Metabolic signatures distinguish white matter of MS patients from healthy controls

To characterize the metabolic differences between CTWM from healthy controls, and NAWM and NELES from MS patients, we performed PLS-DA. The PLS-DA score plot shows clustering amongst the spectra from each tissue type (Fig. 2A). The first component discriminates NELES from CTWM, while the second component discriminates NAWM from CTWM and NELES. The regions that are most influential in producing this discrimination are indicated by the regression coefficients derived from the PLS-DA model (Fig. 2B). A positive value along the x-axis of Fig. 2B indicates a relatively higher metabolite concentration in CTWM compared to RRMS tissue (either NAWM or NELES). A positive value along the y-axis indicates a relatively higher metabolite concentration in NAWM compared to either CTWM or NELES. On the 2-dimensional loading plot, each point represents a single point along the chemical shift scale of the MRS spectrum and is color-coded according to assigned metabolites to aid in interpretation (Fig. 2C). In general, the greatest spectral differences resulted from NAA (2.02 ppm) in CTWM; lipids (1.3 − 1.75 ppm) in NAWM, mI (3.58 ppm) in NELES; and Cho (3.22 ppm) in both RRMS tissues (i.e., NAWM and NELES). Additional metabolites which may have influenced the model include Glu (2.45 ppm) in NAWM, as well as aspartate (Asp, 2.79 ppm) and γ-aminobutyric acid (GABA, 1.89 ppm) in NELES.

Fig. 2.

Fig. 2

Comprehensive metabolomic model using PLS-DA distinguishes between control white matter (CTWM), normal appearing white matter (NAWM), and non-enhancing lesions (NELES) based on their metabolic profiles. (A) On the PLS-DA score plot, each single spectrum is converted to a data point that represents the relative contribution of metabolites from MRS of CTWM (black circle), NAWM (blue triangle), and NELES (red diamond) from the frontal lobe. A 2-dimensional loading plot (top panel) (B) colored by spectral features (bottom panel) (C) demonstrates the contribution each point along the spectrum makes to the component analysis in A. This aids in interpretation when there are a lot of variables, as in the case of full resolution MRS datasets. While the NAA peak did not show up in the 1-dimensional loading projection, it can be clearly seen to be the most pronounced in the CTWM. The creatine peaks (3.0 and 3.9 ppm) were left out of analysis since the spectra were normalized to creatine. Key: glx: glutamine + glutamate; mI: myo-inositol; Cho: choline; Asp: aspartate; NAA: N-acetyl aspartate; gln: glutamine; glu: glutamate; NAAG: N-acetyl aspartyl glutamate; GABA: γ-aminobutyric acid. *A: 1.65−1.75 ppm, macromolecules; *B 1.3−1.65 ppm, lipids, alanine, and lactate; *C 1.15−1.3 ppm, macromolecules, possibly lactate; *D 0.8−1.1 ppm, lipids. Metabolite assignments are based on reported chemical shifts in the in vivo MRS literature (Govindaraju et al., 2000).

Validation

The PLS-DA model successfully discriminated class membership based on spectral features. Using a class membership threshold of 0.5, the internal cross-validation shows that the model classified 38 of the 44 training spectra correctly, a rate of 86% (Table 2). Of the six spectra incorrectly classified, one CTWM was misclassified as NAWM, one NAWM was misclassified as a NELES, and two CTWM and two NAWM were not classified into any membership class based on the 0.5 criteria. There was no obvious reason for these misclassification based on the individual's clinical descriptors such as age, gender, or disease characteristics.

Table 2.

Internal cross validation of the PLS-DA model.

CTWM NAWM NELES
(n = 11) (n = 18) (n = 15)
Correct predictions 8 15 15
Incorrect predictions 1 1 0
No prediction 2 2 0

Classification from the leave one out procedure. A score of 0.5 or higher indicated class membership. CTWM, control white matter; NAWM, normal appearing white matter; NELES, non-enhancing lesion. 86% of the spectra were correctly classified.

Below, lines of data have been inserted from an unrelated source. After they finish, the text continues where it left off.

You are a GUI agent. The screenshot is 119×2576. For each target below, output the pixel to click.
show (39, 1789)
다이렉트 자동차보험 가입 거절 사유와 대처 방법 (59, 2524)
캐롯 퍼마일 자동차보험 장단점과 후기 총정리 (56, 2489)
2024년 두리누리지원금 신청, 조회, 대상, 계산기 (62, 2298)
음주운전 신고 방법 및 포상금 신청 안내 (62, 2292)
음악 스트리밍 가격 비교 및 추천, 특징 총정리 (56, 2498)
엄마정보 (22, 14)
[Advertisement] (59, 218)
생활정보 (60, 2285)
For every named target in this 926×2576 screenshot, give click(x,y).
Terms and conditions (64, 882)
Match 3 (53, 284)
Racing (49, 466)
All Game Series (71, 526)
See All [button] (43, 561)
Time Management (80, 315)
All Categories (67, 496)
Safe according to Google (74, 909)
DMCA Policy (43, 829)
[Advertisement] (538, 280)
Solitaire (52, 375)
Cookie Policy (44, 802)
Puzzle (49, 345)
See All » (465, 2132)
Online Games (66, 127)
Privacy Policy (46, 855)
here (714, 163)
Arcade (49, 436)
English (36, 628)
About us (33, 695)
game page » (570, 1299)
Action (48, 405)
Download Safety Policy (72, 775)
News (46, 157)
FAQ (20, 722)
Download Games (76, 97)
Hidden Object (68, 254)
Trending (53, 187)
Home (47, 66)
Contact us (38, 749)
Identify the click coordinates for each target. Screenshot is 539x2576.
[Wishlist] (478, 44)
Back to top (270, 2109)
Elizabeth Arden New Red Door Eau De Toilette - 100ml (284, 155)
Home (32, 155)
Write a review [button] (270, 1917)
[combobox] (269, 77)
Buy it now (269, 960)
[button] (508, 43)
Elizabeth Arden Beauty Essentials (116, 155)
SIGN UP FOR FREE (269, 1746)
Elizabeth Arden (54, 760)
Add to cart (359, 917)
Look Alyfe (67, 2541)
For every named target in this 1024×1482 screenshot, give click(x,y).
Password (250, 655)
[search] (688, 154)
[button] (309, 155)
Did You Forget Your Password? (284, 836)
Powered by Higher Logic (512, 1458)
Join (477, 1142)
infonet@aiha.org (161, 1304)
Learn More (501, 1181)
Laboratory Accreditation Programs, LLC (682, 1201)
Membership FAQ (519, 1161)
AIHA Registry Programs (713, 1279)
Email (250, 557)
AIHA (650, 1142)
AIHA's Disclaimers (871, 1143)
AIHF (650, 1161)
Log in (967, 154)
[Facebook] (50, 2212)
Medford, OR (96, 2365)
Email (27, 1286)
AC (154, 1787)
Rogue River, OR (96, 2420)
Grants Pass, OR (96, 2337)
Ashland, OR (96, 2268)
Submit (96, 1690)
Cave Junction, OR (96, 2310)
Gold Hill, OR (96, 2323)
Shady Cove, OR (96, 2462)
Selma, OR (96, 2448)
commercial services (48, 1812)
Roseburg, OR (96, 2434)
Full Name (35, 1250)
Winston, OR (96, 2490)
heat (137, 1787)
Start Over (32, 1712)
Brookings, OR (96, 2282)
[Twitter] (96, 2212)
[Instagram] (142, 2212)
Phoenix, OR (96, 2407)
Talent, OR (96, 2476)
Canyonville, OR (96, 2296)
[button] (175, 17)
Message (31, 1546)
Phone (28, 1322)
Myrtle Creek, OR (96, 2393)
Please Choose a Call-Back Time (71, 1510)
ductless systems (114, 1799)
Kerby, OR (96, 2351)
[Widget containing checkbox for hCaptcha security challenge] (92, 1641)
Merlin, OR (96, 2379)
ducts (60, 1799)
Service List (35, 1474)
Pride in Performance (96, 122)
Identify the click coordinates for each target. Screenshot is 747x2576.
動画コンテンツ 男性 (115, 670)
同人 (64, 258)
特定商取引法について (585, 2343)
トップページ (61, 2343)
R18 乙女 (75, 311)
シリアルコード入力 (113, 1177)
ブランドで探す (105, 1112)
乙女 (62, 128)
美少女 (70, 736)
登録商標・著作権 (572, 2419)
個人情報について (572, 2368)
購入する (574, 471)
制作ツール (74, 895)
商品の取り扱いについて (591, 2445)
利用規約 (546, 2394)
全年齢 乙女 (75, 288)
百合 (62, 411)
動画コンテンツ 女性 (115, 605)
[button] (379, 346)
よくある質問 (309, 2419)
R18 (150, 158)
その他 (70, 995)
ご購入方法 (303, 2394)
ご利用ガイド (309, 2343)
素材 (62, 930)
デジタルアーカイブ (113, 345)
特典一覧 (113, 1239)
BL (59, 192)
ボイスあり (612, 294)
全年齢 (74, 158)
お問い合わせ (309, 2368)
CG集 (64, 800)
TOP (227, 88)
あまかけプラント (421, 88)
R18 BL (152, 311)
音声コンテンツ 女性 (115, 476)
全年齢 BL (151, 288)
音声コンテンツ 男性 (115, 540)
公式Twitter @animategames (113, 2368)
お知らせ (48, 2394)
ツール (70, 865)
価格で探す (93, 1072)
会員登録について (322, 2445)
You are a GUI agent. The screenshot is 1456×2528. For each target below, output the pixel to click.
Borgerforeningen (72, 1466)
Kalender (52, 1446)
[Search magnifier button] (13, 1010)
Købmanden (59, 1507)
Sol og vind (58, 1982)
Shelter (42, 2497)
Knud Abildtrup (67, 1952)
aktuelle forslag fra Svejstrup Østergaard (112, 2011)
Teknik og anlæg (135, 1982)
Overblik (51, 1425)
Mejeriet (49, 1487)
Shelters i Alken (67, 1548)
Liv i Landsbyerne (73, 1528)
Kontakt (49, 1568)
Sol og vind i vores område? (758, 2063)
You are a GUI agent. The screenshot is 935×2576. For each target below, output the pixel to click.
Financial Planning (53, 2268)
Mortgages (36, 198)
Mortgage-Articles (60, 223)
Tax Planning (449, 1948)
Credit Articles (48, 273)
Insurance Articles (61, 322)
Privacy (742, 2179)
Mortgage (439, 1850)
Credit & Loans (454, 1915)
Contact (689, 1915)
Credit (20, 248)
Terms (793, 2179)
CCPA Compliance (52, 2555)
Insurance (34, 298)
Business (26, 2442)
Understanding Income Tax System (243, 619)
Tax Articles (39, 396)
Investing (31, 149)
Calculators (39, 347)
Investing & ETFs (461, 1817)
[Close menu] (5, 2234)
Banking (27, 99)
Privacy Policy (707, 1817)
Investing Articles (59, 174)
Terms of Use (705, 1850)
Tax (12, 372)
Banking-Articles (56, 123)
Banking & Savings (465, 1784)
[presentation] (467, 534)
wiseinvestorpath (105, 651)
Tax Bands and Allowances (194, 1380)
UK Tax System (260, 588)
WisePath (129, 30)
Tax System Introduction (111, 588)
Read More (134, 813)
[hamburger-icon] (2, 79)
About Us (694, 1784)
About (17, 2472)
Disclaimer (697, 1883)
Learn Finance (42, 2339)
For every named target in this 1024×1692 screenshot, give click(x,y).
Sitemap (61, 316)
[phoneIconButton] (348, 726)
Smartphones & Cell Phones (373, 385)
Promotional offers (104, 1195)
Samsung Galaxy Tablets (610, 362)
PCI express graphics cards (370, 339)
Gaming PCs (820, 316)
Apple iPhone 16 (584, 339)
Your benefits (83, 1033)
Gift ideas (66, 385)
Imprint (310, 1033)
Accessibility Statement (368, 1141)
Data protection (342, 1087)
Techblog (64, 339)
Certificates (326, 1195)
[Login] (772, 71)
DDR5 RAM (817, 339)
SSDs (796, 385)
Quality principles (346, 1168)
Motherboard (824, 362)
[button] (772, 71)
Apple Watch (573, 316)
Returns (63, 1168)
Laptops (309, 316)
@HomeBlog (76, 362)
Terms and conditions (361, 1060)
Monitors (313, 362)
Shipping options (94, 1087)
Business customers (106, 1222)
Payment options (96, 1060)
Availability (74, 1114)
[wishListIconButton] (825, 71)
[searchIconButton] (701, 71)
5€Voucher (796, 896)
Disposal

External validation was used to exclude the possibility that PLS-DA modeling describes only the data it was built on and fails to describe or predict new data (See Supplementary materials for more detail). Compared to the internal validation, which correctly classified 86% of the spectra, the external validation successfully predicted 9 out of 12 spectra, or 75% of the data, as summarized in Table 3. However, on the score plot with the predicted scores overlaid in Fig. 3, only two spectra seem misclassified. Thus, the modeling is probably not taking into account a slight overlap between the classes when making the predictions of class membership. In either case, these results show great promise for future applications of metabolomics to in vivo assessment of neurological disorders.

Table 3.

PLS-DA model performance on the test set.

CTWM NAWM NELES
(n = 3) (n = 5) (n = 4)
Correct predictions 1 4 4
Incorrect predictions 1 (NAWM) 1 (CTWM) 0
No prediction 1 0 0

Classification from the test set. A score of 0.5 or higher indicated class membership. Class 1 is control white matter, Class CTWM, control white matter; NAWM, normal appearing white matter; NELES, non-enhancing lesion. 9 out of 12 of the spectra were correctly classified.

Fig. 3.

Fig. 3

Validation of the PLS-DA model. Using the model described in Fig. 2 (training set), a second set of data (test set) was used to test the validity of the model (training set–filled symbols; test set–open symbols). The close clustering of the test set to the training set demonstrates the validity of the model described in Fig. 2 for separating out tissue types based on their metabolic properties.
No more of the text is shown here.